* _Supplied text_
Tuesday, August 23, 2005

Iran much closer to a bomb than US believes

Daily Times - A nuclear expert warned on Tuesday that Iran could build a nuclear bomb much earlier than a recent US estimate which said Iran was between six and 10 years away from success.

Gary Milhollin, director of the Wisconsin Project on Nuclear Arms Control, writes in the New York Times that “Americans should resist the latest intelligence-agency lullaby. Given the dismal performance of our spies and analysts in recent years, why should we think they have suddenly wised up? Iran is determined to get the bomb - all the agencies agree on that - and dealing with that threat is not a job that can be left for the next administration.”

According to him, Americans should not be comforted by the 6-10 year time lag before Iran gets itself a nuclear weapon, but be alarmed. Iran, he points out, started an essential part of the process this month by resuming the conversion of about 37 tons of natural uranium into the gaseous form that can be fed into centrifuges that spinning the gas at high speed, enrich its potency, either to a low level for fueling a reactor, or to a high level for fueling a bomb. The 37 tons, which are expected be ready for enrichment in about a month, would be sufficient for six to nine weapons.

The American estimate, Milhollin argues, is based on the assumption that Iran’s centrifuges are of poor quality and that Iranian scientists may have trouble connecting them into a “cascade”, in which the uranium must flow from one machine to the next. This prediction, he adds, discounts an overwhelming amount of countervailing evidence.

An IAEA official told the nuclear expert that the Iranians can produce high-quality centrifuges. It is known that Iran has built a string of workshops as part of a plan to produce some 50,000 centrifuges, with an assumed production rate of many thousand per year. It also has thousands of components for the centrifuges on hand, some Iranian-made others believed to be imported from Pakistan.

“It is unreasonable to assume that Iran could not, after deciding to begin a concerted effort, assemble a 2,000-machine cascade in a year. In 2002, Iranian scientists enriched a small amount of uranium in an experimental cascade at the Kalaye Electric Company, a secret operation in Tehran that the International Atomic Energy Agency didn’t discover until 2003,” Milhollin points out.

* _Provided records_
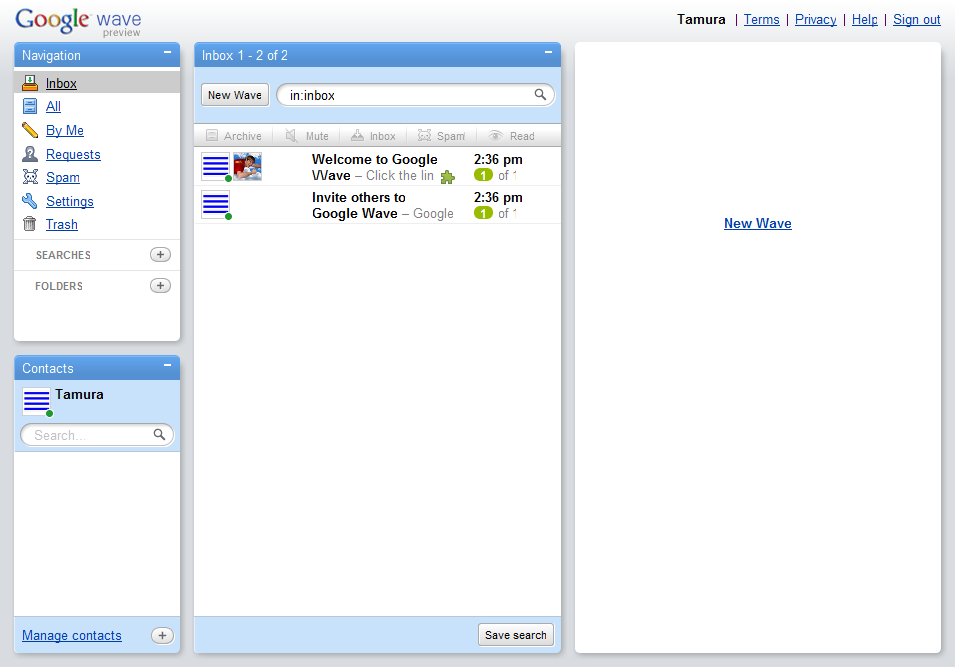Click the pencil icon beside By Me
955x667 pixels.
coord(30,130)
* * *
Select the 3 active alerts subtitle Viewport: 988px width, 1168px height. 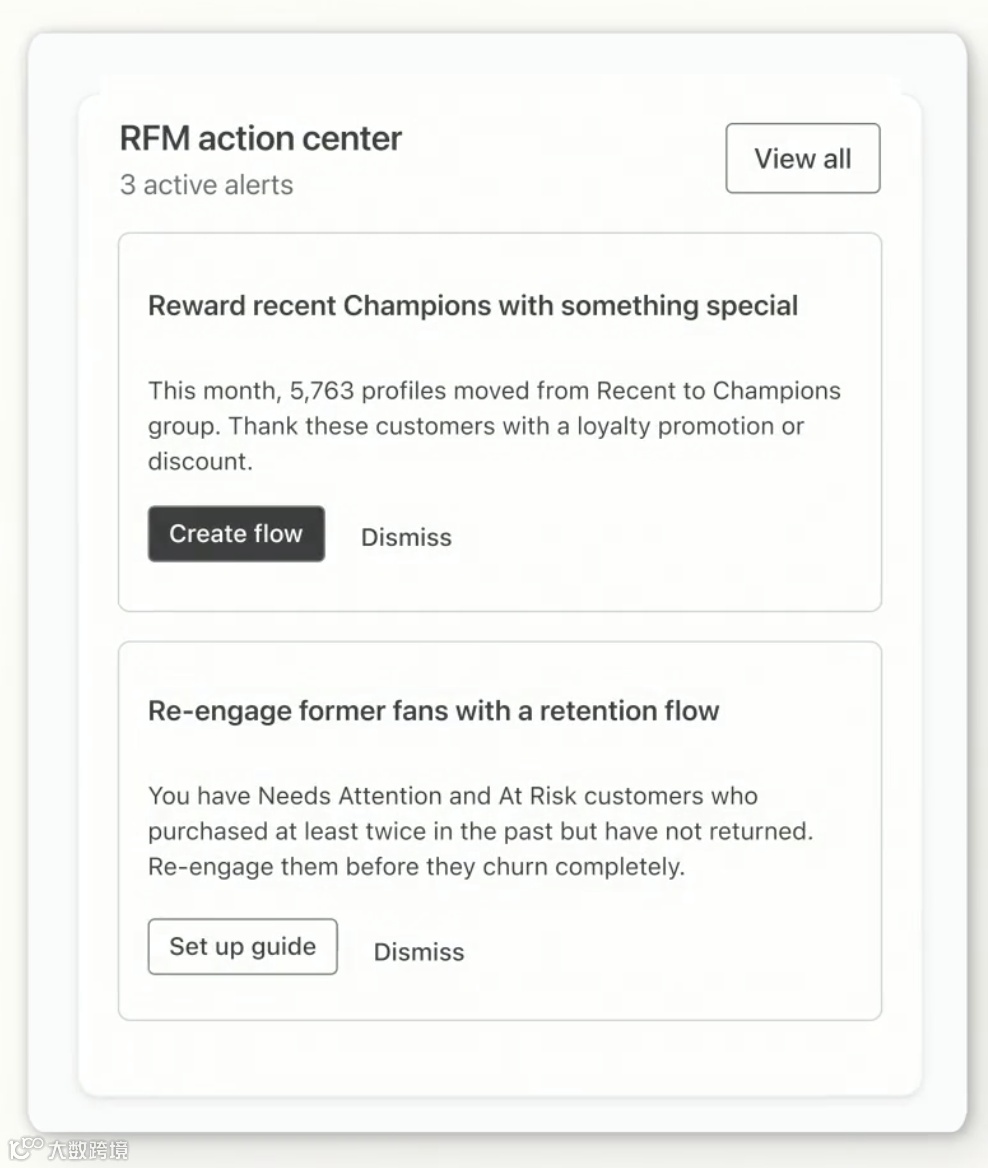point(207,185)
---
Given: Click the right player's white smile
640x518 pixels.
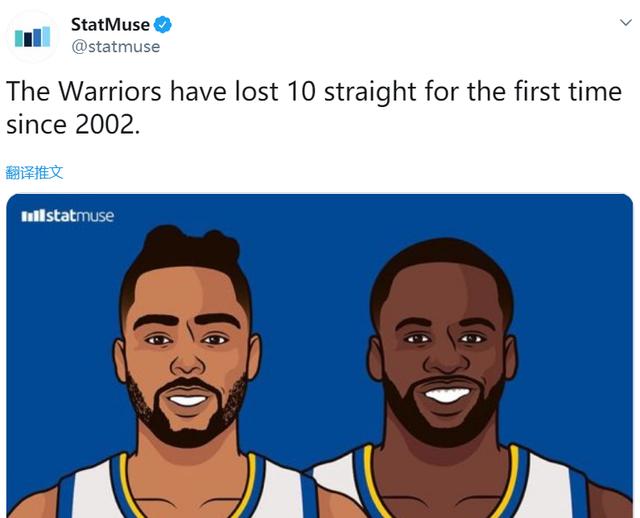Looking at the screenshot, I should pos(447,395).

* _Tasks to carry out_
1. Output the part of the article on Iran's nuclear program that begins at the words "Iran much closer" and stops after the words "away from success.".
2. Decide whether each statement agrees with the article on Iran's nuclear program: (a) the recent US estimate put Iran six to ten years away from a bomb; (b) the International Atomic Energy Agency discovered the Kalaye Electric Company operation in 2002; (c) Milhollin's warning appeared in the Washington Post. Answer yes or no for each, and quote the deciding words of the article.
The data above has nothing to do with the article on Iran's nuclear program.

* _Responses in order_
1.
Iran much closer to a bomb than US believes

Daily Times - A nuclear expert warned on Tuesday that Iran could build a nuclear bomb much earlier than a recent US estimate which said Iran was between six and 10 years away from success.

2.
(a) Yes: "Iran was between six and 10 years away from success."
(b) No: "a secret operation in Tehran that the International Atomic Energy Agency didn’t discover until 2003"
(c) No: "writes in the New York Times"